Problem:
Starting with the line containing "Click Lynn's quote" and going on through the line containing "Screen dimensions: 715x612", return the lines of the data below exactly, and only those.

Source material:
**********

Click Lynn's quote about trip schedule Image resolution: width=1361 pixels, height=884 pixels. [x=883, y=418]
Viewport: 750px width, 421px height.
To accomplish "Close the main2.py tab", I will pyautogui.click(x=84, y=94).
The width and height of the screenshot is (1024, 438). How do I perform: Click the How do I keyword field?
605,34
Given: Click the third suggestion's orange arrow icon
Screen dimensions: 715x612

**********

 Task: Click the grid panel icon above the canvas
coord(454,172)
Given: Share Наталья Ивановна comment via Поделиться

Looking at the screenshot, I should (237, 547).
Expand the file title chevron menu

**********

Response to this task:
Click Lynn's quote about trip schedule Image resolution: width=1361 pixels, height=884 pixels. [x=883, y=418]
Viewport: 750px width, 421px height.
To accomplish "Close the main2.py tab", I will pyautogui.click(x=84, y=94).
The width and height of the screenshot is (1024, 438). How do I perform: Click the How do I keyword field?
605,34
Given: Click the third suggestion's orange arrow icon
Screen dimensions: 715x612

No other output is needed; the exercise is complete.